To further what both Tom and Andrew have stated, I'd just like to add one little note.

I'm not sure if either of you grew up in very strictly Christian households, but I suspect not. His depression might have been that much deeper than what you experienced, because not only did he have his own faith shattered, but he had strict parents who he'd have to hide his atheism from. For him, this became more similar to the homosexual who faces disowning if he comes out to his parents. Quite likely, too, a good deal of his friends, and certainly the majority of the people he really cared for, were rather strict Christians, as well. He was facing a world where all of them would look down upon his lack of faith, and possibly even cut him off. I suspect that this, the fear of loosing the people he cares for, is really the culprit. It's quite likely he only needed to be accepted by a sibling or parent, but never tried to get that acceptance or was turned down.

Unknown said...

A similar situation happened to one of my dear friends, Eric.

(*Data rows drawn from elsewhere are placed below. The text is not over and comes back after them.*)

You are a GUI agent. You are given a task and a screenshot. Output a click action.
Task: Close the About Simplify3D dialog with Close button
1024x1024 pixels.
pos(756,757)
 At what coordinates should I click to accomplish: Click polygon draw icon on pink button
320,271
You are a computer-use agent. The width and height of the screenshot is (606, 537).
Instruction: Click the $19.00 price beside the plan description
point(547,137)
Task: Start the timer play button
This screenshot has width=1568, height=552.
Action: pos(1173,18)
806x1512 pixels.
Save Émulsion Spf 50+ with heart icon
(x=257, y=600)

All throughout school, he excelled; top of the class, always on the honor roll, and even won the spelling bee. His father was a book salesman, so there were thousands of books at his disposal, and he took full advantage.

Then, about half-way through high school, Eric became distant and soon revealed he was an atheist. We lived in a rural, Midwestern town of 1,700 people that had 6 churches. One of which, an apostolic church, was enormous. Eric took a lot of shit from students and even faculty members for being a non-believer. He even got into arguments with some of the more overtly religious teachers. I, an agnostic at the time, stayed out of these confrontations for fear of being ostracized as Eric had. He became more and more distant and more and more angry as the months went on.

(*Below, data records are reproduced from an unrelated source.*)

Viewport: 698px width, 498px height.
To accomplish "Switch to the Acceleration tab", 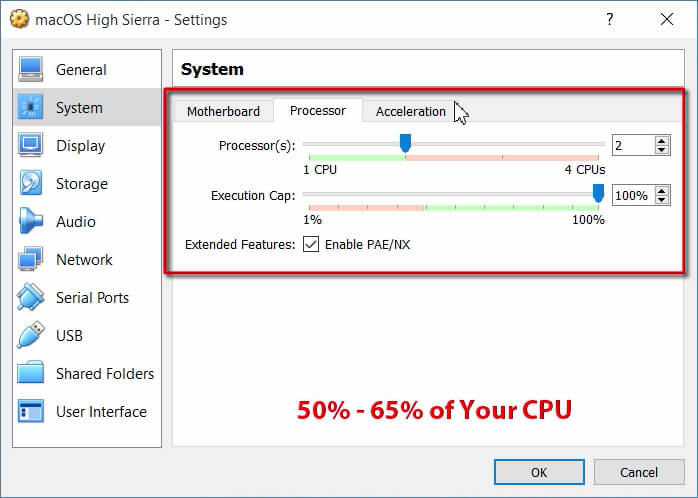I will tap(410, 111).
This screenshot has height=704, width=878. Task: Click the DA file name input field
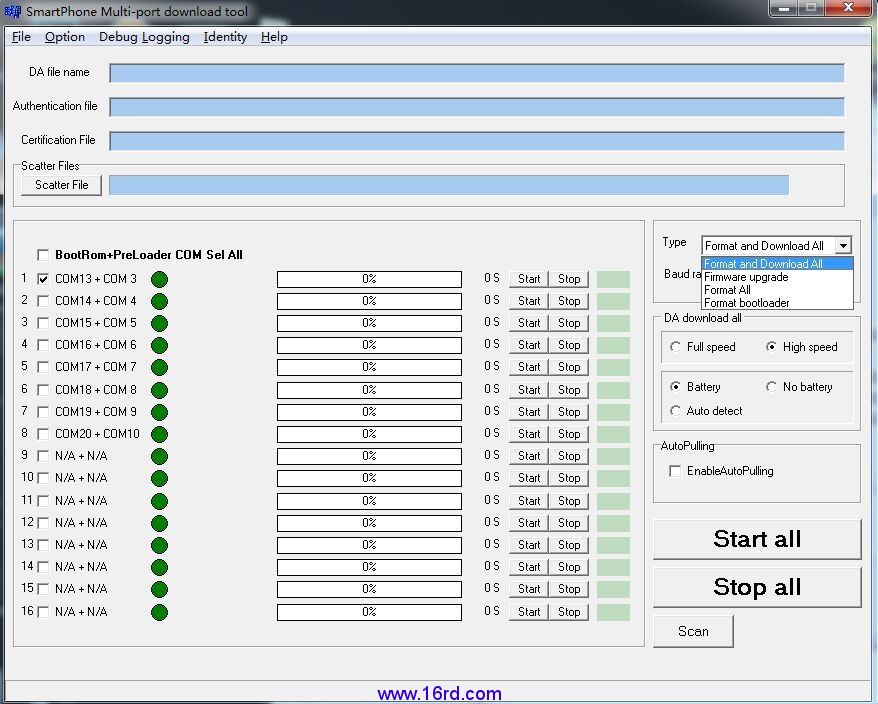tap(476, 73)
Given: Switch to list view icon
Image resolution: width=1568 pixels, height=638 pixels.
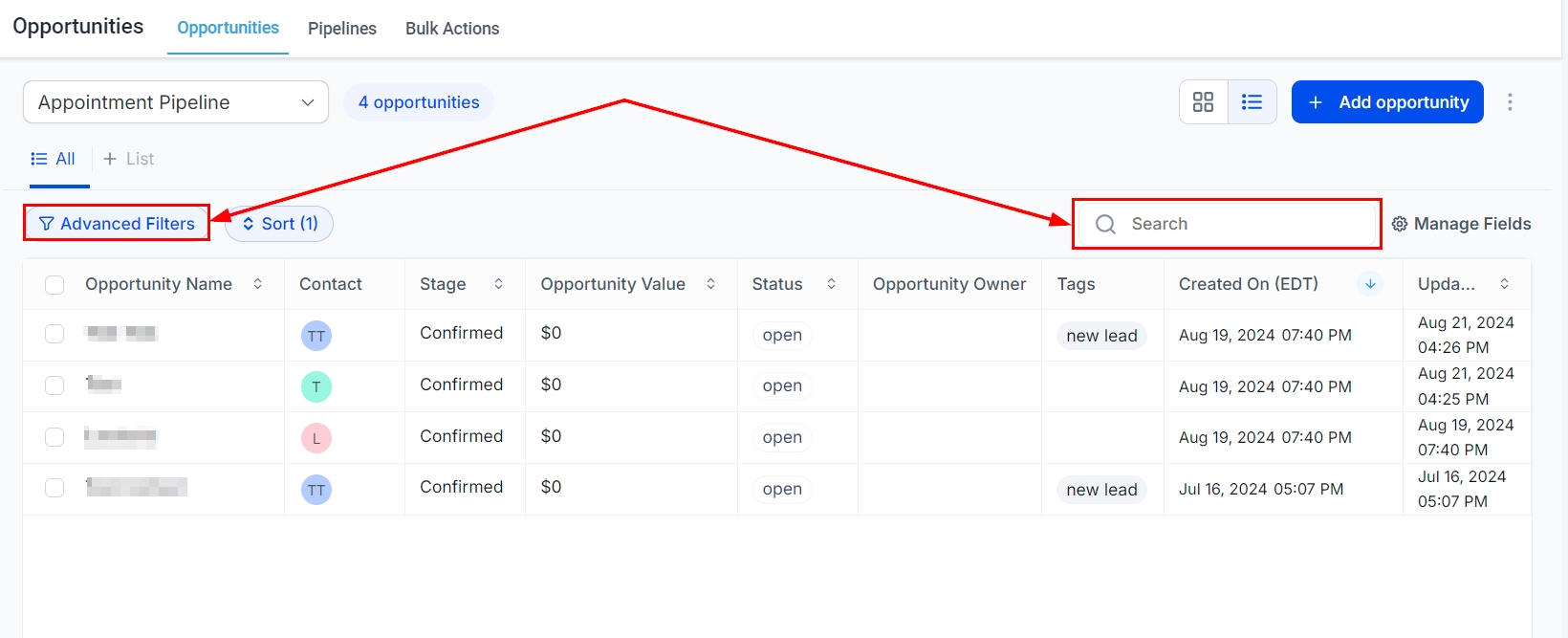Looking at the screenshot, I should click(x=1252, y=102).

About a month into senior year, Eric went home and shot himself.

I was chosen to be a pallbearer and talked with his family in depth for the first time. They couldn't believe that he really felt this way. I still don't know how long they knew of his beliefs or how religious they truly were. It was the typical religious funeral (methodist) with prayer, may he rest in heaven, etc. etc. I couldn't help but think the whole time about how infuriated he would have been with all the religious bullshit. How his family contradicted themselves knowing that atheists and suicides don't go to heaven. But, I couldn't say anything to the family of course, they were going through enough.

I think what drove Eric to suicide was loneliness. He was ostracized by his family, teachers, and peers. There was no one like him. He had no one.

I thought a lot about religion after his death. Then I read "god is not Great" by Christopher Hitchens and it thoroughly convinced me to dismiss theism.
Eric was a very smart and courageous kid. I can't help but think that if I had the courage to challenge the system earlier, than maybe he would have had someone to share his ideas with and wouldn't have been so alone. It also makes me think how many kids feel alone with their beliefs, and how many don't speak out for fear of being ostracized.

Ian said...

"I think what drove Eric to suicide was loneliness."

It's such sad irony isn't it? After all, that's exactly why Dawkins wrote this book. He says he wants people to understand that the doubts they have and the contradictions they see are not crazy, they are normal, and there are many people out there like you.

A sad and unfortunate event to be sure. If only this boys' ignorant father would open his eyes.

You can't blame a book.

jdp said...

My deconversion had the opposite effect. As a believer I despaired often that an all powerful God refused to guide me or respond to my prayers in any discernable manner. I had lost my brother to suicide and was told by Catholics that he was in Hell. I was readily prepared to accept this as fact, if it were so. Once I discovered that the center of my life was based solely on myth, and that theology itself is as soft as(as Dawkins puts it) Fairyology, it was like some inner light TURNED ON. I was free. I was free of confusion, and cloudy half-assed methodologies that religion calls "a pursuit of truth."